With talk of deal, are magazines and newspapers becoming “Facebook publishers”?
The late, great David Carr might have said it best in October of 2014: “For publishers, Facebook is a bit like that big dog galloping toward you in the park. More often than not, it’s hard to tell whether he wants to play with you or eat you.” But does this week’s news of The New York Times, National Geographic, and BuzzFeed potentially signing on as Facebook publishers mean they’re puppy chow or smart players with friends in high places?
Time will tell, but for now, the industry is just trying to digest the reports.
It’s no secret that Facebook has prioritized native video within its newsfeed over outside links to the likes of YouTube and has convinced many brands – including publishers – to shift their efforts over to the social platform if they want to develop audience.
Now, Zuck and company are after all content, putting a plan in place to host articles, lists, infographics, and more inline.
From Facebook’s perspective, the angle is clear: Catch up to Google when it comes to digital advertising.

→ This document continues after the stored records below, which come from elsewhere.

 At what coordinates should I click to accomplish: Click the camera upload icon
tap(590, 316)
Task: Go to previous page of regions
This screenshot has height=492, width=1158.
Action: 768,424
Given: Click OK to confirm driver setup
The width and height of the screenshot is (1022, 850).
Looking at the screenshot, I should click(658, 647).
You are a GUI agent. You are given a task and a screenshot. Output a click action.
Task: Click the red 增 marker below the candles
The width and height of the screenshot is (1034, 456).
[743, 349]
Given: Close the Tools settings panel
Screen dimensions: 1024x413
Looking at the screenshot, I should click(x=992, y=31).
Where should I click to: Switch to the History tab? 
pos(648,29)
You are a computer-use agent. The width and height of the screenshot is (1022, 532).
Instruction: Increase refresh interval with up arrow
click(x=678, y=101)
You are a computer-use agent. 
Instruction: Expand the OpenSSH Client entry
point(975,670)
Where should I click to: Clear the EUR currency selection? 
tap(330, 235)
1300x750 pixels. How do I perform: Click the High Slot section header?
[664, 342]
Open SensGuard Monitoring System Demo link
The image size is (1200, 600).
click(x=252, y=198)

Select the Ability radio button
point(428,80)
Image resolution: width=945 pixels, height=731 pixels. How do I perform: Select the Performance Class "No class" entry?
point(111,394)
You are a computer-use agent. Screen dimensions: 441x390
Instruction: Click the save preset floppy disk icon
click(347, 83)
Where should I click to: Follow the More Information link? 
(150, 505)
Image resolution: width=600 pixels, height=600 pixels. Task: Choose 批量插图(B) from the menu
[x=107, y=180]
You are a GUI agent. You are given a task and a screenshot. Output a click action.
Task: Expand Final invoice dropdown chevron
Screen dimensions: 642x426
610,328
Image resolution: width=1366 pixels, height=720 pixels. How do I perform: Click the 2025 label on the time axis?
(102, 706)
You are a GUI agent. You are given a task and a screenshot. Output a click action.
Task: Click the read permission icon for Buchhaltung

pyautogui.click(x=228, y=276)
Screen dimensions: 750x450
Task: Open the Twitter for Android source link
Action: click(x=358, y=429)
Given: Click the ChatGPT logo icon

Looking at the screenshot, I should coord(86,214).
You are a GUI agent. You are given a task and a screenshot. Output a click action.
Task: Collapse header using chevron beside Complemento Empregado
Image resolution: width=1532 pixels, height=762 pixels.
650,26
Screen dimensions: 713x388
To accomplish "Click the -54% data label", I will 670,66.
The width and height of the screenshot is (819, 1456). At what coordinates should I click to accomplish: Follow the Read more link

Getting publishers to sign on promises a direct line on revenue … not to mention a stranglehold on audience, as readers – especially mobile readers – won’t have to click away to consume content.
But are publishers signing away their agency – and, more to the point, their brand – when they sign on as Facebook publishers? Furthermore, is Facebook a bully pitting publishers against each other? Are they acting out of fear?
Slate Senior Technology Writer Will Oremus says yes. And other observers agree:
“At Fusion, (Slate contributor) Felix Salmon warns that news sites risk sacrificing their brands – and, in the process, their incentives for accuracy and editorial judgment – by handing Facebook control of their distribution. John Battelle holds up the rise and fall of Zynga as a warning to publishers who would build their business around Facebook. The Times’ own Mat Yurow has compared the news industry’s position today to that of the record industry in 2003. That’s when Steve Jobs approached the major labels about selling their music through Apple’s own platform. ‘This is the publishing industry’s iTunes moment,’ Yurow wrote. ‘And we’re blowing it.’ (Yurow’s views, he noted, do not reflect those of his employer.)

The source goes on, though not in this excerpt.